* _TEXT EXTRACT_
☆ ☆ ☆
Florida in February
I took a trip in February to work in Southern Florida and was stunned by how different it was from everywhere I have ever been in the US. I’ve been to Orlando and Daytona Beach numerous times but when I got down to the W. Palm Beach/Ft Lauderdale/Miami area near the tip of Florida and there were coconut palms and banyans everywhere.
There were iguanas sunning themselves by the side of the interstate and that was one of the indicators of how I was in a completely different range. This place felt tropical and I heard it said that Miami was really a Caribbean city just an hour South of where I was camping.
At the Florida Ren Faire where we were playing I was struck by the skill and work ethic of the other musicians in the lineup and how many bands the owner had hired to fill the stages. There were some powerful groups on the bill and we all gave the audience everything we had in the Florida heat and humidity. That said, we were playing to a very tough crowd and I have never had a harder time getting a clap or a cheer.
☆ ☆ ☆
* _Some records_
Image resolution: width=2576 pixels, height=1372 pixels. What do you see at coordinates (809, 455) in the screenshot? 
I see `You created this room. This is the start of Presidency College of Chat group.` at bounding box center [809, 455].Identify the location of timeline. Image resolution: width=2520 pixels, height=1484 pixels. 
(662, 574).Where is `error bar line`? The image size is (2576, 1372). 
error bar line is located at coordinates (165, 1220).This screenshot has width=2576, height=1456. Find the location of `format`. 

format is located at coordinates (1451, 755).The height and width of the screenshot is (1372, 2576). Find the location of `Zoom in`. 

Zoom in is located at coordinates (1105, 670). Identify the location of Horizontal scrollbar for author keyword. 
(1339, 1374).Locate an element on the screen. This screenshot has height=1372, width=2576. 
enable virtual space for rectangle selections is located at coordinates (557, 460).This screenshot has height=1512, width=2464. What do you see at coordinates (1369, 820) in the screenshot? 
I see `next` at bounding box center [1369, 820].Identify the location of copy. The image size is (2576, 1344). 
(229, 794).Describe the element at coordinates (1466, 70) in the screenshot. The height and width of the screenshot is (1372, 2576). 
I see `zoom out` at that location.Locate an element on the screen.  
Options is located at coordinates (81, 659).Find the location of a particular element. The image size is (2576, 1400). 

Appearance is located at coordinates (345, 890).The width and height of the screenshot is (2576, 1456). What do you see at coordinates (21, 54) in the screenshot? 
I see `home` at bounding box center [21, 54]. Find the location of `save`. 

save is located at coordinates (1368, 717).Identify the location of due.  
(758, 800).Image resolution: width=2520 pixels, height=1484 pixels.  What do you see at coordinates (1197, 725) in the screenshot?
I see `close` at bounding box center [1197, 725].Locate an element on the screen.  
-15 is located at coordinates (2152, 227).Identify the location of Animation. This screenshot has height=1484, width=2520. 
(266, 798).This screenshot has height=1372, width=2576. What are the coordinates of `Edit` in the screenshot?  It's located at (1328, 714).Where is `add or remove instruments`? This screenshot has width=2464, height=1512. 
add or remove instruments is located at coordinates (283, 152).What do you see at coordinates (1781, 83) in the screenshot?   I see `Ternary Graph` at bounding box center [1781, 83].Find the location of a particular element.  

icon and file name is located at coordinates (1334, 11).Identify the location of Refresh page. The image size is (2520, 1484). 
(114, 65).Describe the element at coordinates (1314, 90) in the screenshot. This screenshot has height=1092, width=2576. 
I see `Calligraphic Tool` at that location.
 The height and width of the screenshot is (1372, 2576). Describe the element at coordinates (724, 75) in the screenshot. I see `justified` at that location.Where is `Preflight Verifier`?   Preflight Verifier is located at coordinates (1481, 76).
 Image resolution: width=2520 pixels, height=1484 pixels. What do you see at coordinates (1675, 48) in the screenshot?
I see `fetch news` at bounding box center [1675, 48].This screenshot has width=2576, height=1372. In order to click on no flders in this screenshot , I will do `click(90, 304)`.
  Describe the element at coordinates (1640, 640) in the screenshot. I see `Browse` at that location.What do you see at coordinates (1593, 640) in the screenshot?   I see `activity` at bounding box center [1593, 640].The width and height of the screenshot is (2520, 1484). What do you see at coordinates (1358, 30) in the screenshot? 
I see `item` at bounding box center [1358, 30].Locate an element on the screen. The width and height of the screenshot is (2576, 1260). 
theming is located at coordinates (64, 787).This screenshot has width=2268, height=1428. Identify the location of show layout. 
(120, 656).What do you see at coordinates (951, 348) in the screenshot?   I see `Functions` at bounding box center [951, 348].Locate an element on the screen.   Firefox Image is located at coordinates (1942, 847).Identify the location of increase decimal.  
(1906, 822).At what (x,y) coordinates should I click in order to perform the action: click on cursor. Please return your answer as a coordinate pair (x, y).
☆ ☆ ☆
* _EXERCISE OBJECTIVE_
In the text about Florida in February, what animals were sunning themselves by the side of the interstate?

* _COMPLETE ANSWER_
Iguanas.